Like : "Bu harka bir fikir" also you need use "bir".


----------



## Marielopez

Rallino said:


> I see a "bir" there  Am I misunderstanding your question?


I am so sorry i was thinking of it so i wrote it without noticing. I deleted it. No, there is not "bir" in the text i am reading. Sorry


----------



## blueeye

Yes you right Marielopez . its depending on the situation. There is excitement in this article. 
We usualy use but of course its not necessary everytime. If you use google translate (I don't like their translations, but no other alternative)  can make it wrong.

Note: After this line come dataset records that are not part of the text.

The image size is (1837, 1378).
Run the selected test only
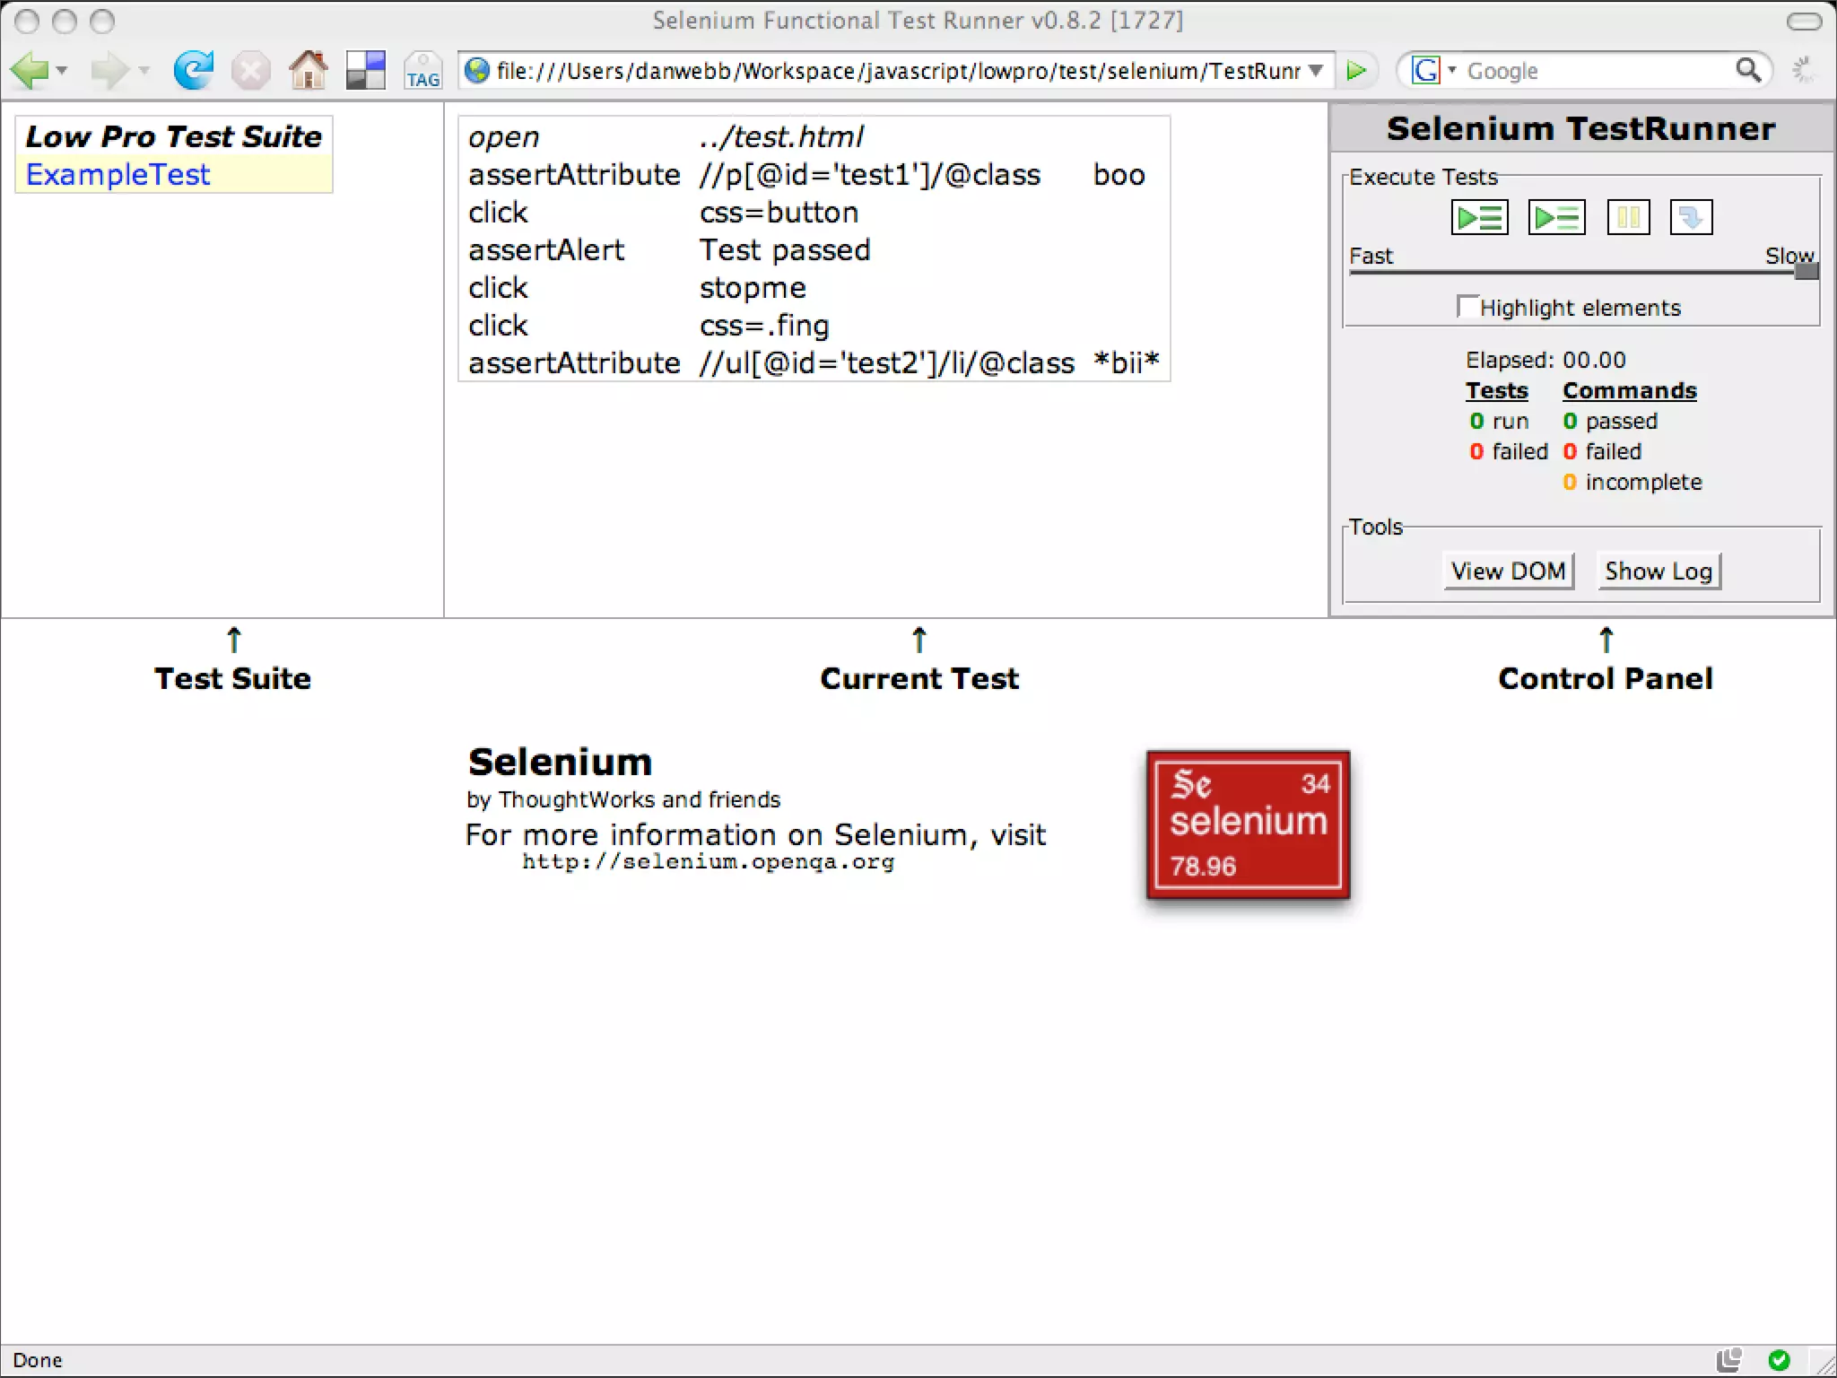click(1556, 217)
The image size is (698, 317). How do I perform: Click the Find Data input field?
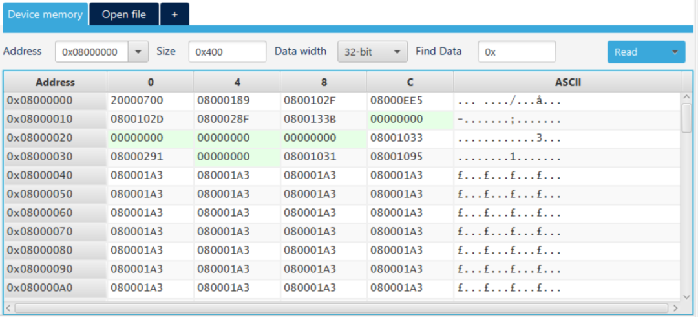(516, 52)
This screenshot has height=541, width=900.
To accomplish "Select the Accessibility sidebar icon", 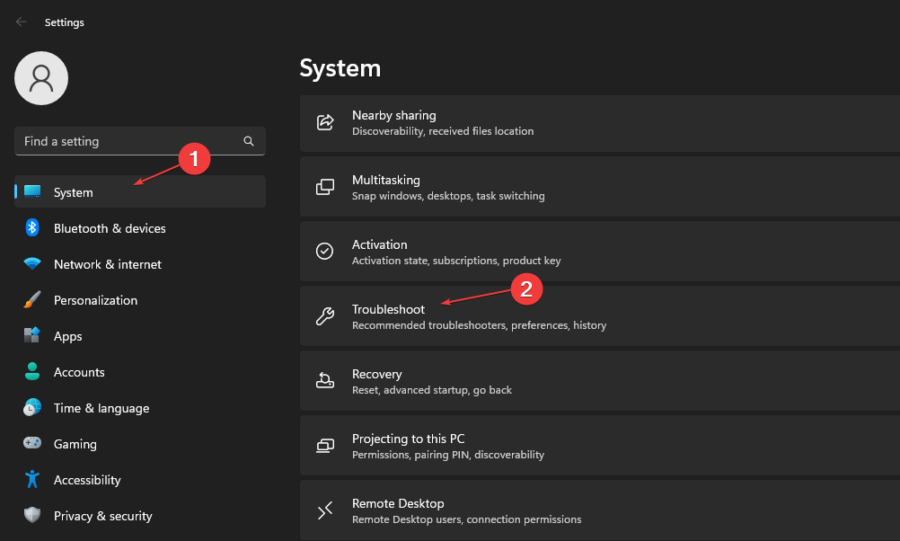I will pos(31,479).
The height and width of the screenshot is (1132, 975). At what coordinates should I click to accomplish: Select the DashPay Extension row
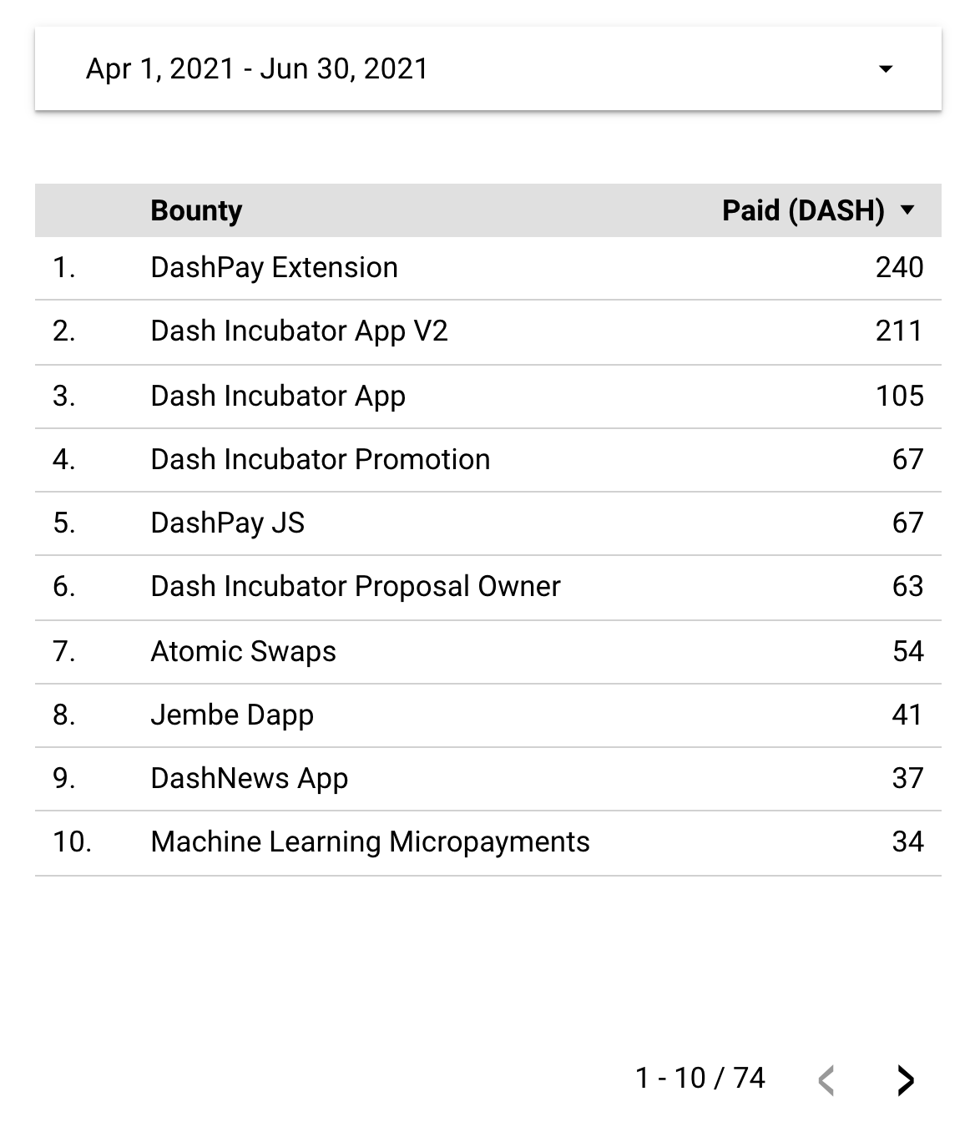coord(488,268)
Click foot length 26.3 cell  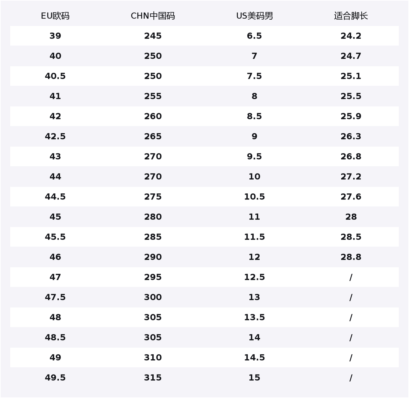[351, 136]
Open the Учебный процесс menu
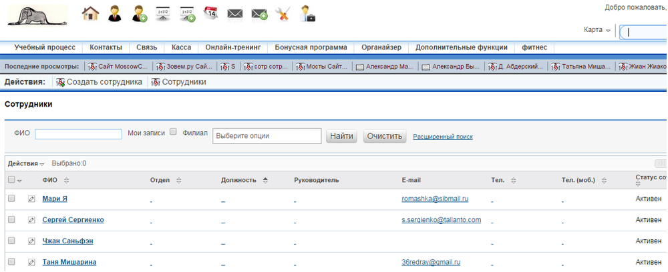The width and height of the screenshot is (668, 272). [45, 47]
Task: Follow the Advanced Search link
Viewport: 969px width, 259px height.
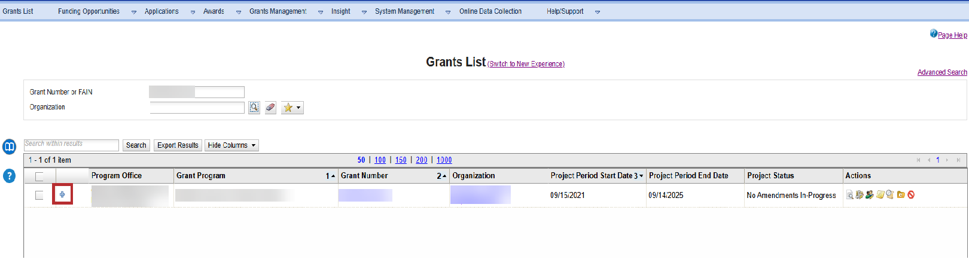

Note: Its a very small detail. It doesnt change meaning.


----------



## KnnDmrl

In a sentence "Bak, *bu* güzel fikir işte", the word of "bu" (which means "*this*" in Turkish) may also refer to "one thing" in a given situation. Therefore, as you wrote, correct translate would be "look, it is *a* nice idea".


----------



## Cahittinsan

Generally we said ı have car (yeni arabam var).
But I have a car true, too. .


----------



## blueeye

Cahittinsan said:


> Generally we said ı have car (yeni arabam var).
> But I have a car true, too. .


It like Turkenglish (Turkenglish = Turkish + English)


----------



## Cahittinsan

.


----------



## Cagsak

Marielopez said:


> I have a question about definite and undefinite words.
> 
> Do we say :
> Yeni arabam var or yeni bir arabam var?"I have a new car" in english so logically it is yeni bir arabam var. Right?
> 
> But i am reading a text that says: "bak bu güzel fikir işte": look it is a nice idea. When we translate we have the"a" so we should have "bir" also , but we don't.
> 
> Can you explain this to me guys? Thanks a lot



"Yeni bir arabam var." or "bu çok güzel bir fikir." sounds better to me. I wouldn't say "yeni arabam var." nor "bu çok güzel fikir." but I can't say it's wrong to say these phrases without "bir". Sometimes we drop it. You don't have to do the same.


----------